Ullrich ist einer der größten Namen der deutschen Radsportgeschichte
Krisenzeiten für das Ansehen der Vuelta
Für Rick Zabel, der zu Beginn seiner Karriere selbst mehrere Jahre für Israel – Premier Tech fuhr, ist der Schaden längst angerichtet: „Tatsache ist, dass das Image der Vuelta bereits stark gelitten hat“, betonte er.
Auch Jan Ullrich, Deutschlands bislang einziger Tour-de-France-Sieger, schloss sich dieser Einschätzung an. Er warnte, dass die Glaubwürdigkeit des Rennens durch das Zögern und die fehlende Entschlossenheit der Verantwortlichen massiv beeinträchtigt worden sei.
Unterdessen hat sich nun auch die spanische Regierung eingeschaltet. Außenminister José Manuel Albares sprach sich offen für den Ausschluss der Mannschaft aus – ein Schritt, der die Spannungen weiter anheizt. Zwar wird die Vuelta unter strengen Sicherheitsvorkehrungen fortgesetzt, doch die Debatte darüber, wo der Sport aufhört und die Politik beginnt, war selten so scharf gezeichnet wie in diesem Jahr.
Das Gesamtbild
Grand Tours waren schon immer mehr als bloße Sportereignisse – sie sind wandernde Bühnen für Kultur, Politik und nationale Identität. Die Vuelta a España 2025 hat eindrücklich gezeigt, wie fragil dieses Gleichgewicht werden kann, wenn globale Konflikte direkt am Straßenrand sichtbar werden.

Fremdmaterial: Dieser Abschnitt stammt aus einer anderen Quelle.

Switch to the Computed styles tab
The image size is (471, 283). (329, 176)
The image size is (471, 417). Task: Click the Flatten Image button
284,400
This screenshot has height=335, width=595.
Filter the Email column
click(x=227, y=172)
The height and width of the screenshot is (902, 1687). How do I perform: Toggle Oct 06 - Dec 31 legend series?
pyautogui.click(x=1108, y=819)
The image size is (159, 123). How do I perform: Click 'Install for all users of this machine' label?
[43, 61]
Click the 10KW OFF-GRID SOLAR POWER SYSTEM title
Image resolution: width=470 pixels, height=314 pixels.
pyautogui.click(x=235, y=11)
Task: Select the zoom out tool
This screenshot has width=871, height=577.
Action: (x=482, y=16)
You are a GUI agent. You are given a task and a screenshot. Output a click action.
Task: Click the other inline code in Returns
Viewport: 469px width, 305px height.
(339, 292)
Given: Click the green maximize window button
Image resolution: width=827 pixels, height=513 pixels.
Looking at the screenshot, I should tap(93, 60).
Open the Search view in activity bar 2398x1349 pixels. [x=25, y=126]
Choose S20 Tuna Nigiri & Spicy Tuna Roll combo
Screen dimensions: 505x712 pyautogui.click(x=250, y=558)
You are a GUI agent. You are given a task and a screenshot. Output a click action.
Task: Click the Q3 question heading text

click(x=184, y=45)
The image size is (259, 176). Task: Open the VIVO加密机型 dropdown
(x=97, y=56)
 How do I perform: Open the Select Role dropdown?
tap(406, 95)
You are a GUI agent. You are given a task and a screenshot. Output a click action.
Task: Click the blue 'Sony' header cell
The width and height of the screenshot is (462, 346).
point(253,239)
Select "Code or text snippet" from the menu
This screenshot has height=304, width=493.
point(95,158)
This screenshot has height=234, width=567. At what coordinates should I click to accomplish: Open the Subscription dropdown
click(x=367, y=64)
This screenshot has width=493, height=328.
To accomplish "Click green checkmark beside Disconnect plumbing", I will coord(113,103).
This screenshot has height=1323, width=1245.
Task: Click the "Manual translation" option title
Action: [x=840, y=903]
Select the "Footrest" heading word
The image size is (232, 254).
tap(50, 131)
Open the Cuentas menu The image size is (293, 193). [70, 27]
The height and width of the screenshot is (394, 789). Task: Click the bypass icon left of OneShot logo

Für Jan Ullrich und Rick Zabel ist die Schlussfolgerung eindeutig: Wenn die Organisatoren nicht wieder die Kontrolle übernehmen und klare Entscheidungen treffen, wird die Geschichte dieser Vuelta nicht von Jonas Vingegaards Wattzahlen, Remco Evenepoels Widerstandskraft oder Juan Ayusos Zeitfahrsplits erzählt werden. Stattdessen wird sie in Erinnerung bleiben als das Rennen, in dem die Rennleitung es nicht schaffte, einen politischen Flächenbrand einzudämmen – und zuließ, dass er den Sport verschlang.